From Isolation to Participation... A History of Disability in Texas, 1835 – 1999

This is the text-only version. The full version of this document, with photographs, is available for download from the Texas Governor’s Committee on People with Disabilities website.


The TGCPD celebrates 50 years (1949 - 1999) by publishing this history. April 9, 1999

Disability History and Texas Counties

The history of the Lone Star State can, in part, be read in the names of its counties. Native American tribes who roamed early Texas are memorialized in the names of Comanche, Cherokee and Wichita counties. The heroes of the Alamo and the Texas Revolution were honored in the naming of Travis, Crockett, Bonham, and Fannin counties, among others. County names like El Paso, Zapata, and Gonzales remind us of our state's rich Hispanic heritage.


It should come as no surprise, given the many contributions that Texans with disabilities made to our state, that their legacy should also be reflected in the names of Texas counties. Eight Texas counties bear the names of Texas leaders who had some form of disability. The achievements of these Texans remind us all of the productive roles that people with disabilities have played in our state's long and colorful history.
Deaf Smith County - Named for Erastus "Deaf" Smith, a scout during the Texas Revolution. Considered to be "the Bravest of the Brave" by Colonel William Travis, Smith destroyed Vince's Bridge during the Battle of San Jacinto, which prevented the retreat of the Mexican army and helped pave the way for Texas independence.
Ector County - Named for Confederate General Matthew Duncan Ector, who had a below-the-knee amputation of his left leg at the Battle of Chickamauga in the Civil War. General Ector returned to Texas after the war and was elected to serve on the Texas Court of Appeals.

Erath County - Named for state Senator George Bernard Erath, a former Texas Ranger and surveyor who surveyed the towns of Waco and Stephenville. Although Senator Erath was blinded late in life, he dictated his memoirs, which still serve as a valuable resource for early Texas history.


Grayson County - Named for Peter Wagener Grayson, the first Attorney General of the Republic of Texas. Grayson, a person with mental illness, was a candidate for President of the Republic of Texas in 1838.
Hood County - Named for Confederate General John Bell Hood, commander of the famed Texas Brigade. Hood lost the use of his left arm at the Battle of Gettysburg, and had his right leg amputated later in the Civil War. Nevertheless, Hood commanded the Army of the Tennessee in the battles of Atlanta and Nashville. Fort Hood is also named after him.
Jones County - Named for Anson Jones, last president of the Republic of Texas. Jones led the way for Texas to be annexed to the United States in 1845. Jones was injured in 1849 and lost the use of his left arm.

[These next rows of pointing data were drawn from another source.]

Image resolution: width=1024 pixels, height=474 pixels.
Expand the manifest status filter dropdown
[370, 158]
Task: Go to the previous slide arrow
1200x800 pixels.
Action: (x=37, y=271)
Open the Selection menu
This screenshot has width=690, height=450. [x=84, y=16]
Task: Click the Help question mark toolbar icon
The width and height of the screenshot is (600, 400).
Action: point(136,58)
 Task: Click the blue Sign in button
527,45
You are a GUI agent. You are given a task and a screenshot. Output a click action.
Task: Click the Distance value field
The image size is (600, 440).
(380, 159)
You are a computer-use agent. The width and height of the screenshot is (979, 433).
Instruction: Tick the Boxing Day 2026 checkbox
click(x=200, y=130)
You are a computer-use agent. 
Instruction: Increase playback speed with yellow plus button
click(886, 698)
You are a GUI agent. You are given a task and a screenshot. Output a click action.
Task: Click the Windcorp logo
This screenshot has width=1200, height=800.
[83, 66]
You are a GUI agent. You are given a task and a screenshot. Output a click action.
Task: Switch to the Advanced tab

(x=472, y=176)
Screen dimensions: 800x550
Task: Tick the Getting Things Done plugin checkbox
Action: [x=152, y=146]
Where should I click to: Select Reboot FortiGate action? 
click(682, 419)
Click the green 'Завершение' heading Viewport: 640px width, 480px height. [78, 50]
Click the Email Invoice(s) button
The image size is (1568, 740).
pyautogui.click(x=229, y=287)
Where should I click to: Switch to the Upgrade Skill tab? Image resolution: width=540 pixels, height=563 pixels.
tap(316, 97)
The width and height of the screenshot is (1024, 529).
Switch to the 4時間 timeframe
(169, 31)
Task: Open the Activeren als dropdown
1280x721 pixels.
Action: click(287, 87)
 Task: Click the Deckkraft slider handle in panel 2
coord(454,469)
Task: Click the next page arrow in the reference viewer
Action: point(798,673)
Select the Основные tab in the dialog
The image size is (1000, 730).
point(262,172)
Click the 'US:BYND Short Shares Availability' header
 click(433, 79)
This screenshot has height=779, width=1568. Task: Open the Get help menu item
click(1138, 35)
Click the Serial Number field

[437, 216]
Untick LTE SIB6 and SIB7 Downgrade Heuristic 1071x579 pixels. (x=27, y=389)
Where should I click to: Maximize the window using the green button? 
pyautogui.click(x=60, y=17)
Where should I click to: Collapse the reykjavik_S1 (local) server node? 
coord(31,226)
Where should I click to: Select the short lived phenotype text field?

He may also have experienced depression that caused him to commit suicide in 1858.
Ward County - Named for Thomas William "Peg-Leg" Ward, who served as mayor of Austin and Commissioner of the General Land Office. Ward lost a leg to a cannonball during the Texas Revolution, and lost his right arm in 1841 when a cannon misfired at a San Jacinto Day celebration.
Williamson County - Named for state Senator Robert McAlpin Williamson, prominent early Texas lawyer and legislator. Senator Williamson's right leg was drawn back at the knee due to a childhood illness. He wore a wooden leg below his right knee, giving him the nickname of "Three-Legged Willie". He was a delegate to the Texas Constitutional Convention, participated in the Battle of San Jacinto, and served in the Senate in both the Republic and the state of Texas.

Introduction

In celebration of our fiftieth anniversary, the Governor's Committee presents this history of our state's understanding of and response to disabilities over the years. We hope this reflection on our past will assist us all in shaping our future for the goal of full participation of Texans with disabilities. As with any "first" attempt at such a historical review, we hold this piece out merely as a beginning, with hopes that interested individuals will supply missing information. We will maintain this piece on our web site, and update it periodically. We apologize if there are inaccuracies, as every effort has been made to insure the correctness of the information. Please feel free to bring any errors to our attention.


As we researched for this booklet, one dilemma we encountered is that disabilities exist today that were not recognized or identified in early Texas, such as learning disabilities, diabetes and AIDS, to name but a few. We have tried to view a disability by the definition in the Americans with Disabilities Act, and to apply it as best we could according to the research findings.

Another marked difference across the years is the way we describe disabilities. Today, the term "disability" has replaced "handicap" and words prevalent in early Texas such as idiot, insane, deaf and dumb, have likewise changed. In order to depict the language of the times we used the vernacular correct to the time period but placed these words in italics. We do not use such language today. Many disability organizations now emphasize positive words like "ability" "mobility" and "enable" rather than depicting specific disabilities. Like all cultures, the members evolve in the labels they choose for themselves.


So come travel with us on a journey through time; from buggies to jets, from inkwells to the Internet, from mostly rural to predominately urbanized Texas. You'll see the transformation of our state's attitude toward and responses to disabilities; from residential schools to public school participation, from custodial care to community integration, from service recipients to self advocates, tremendous change has occurred. In short, we moved from isolation to participation.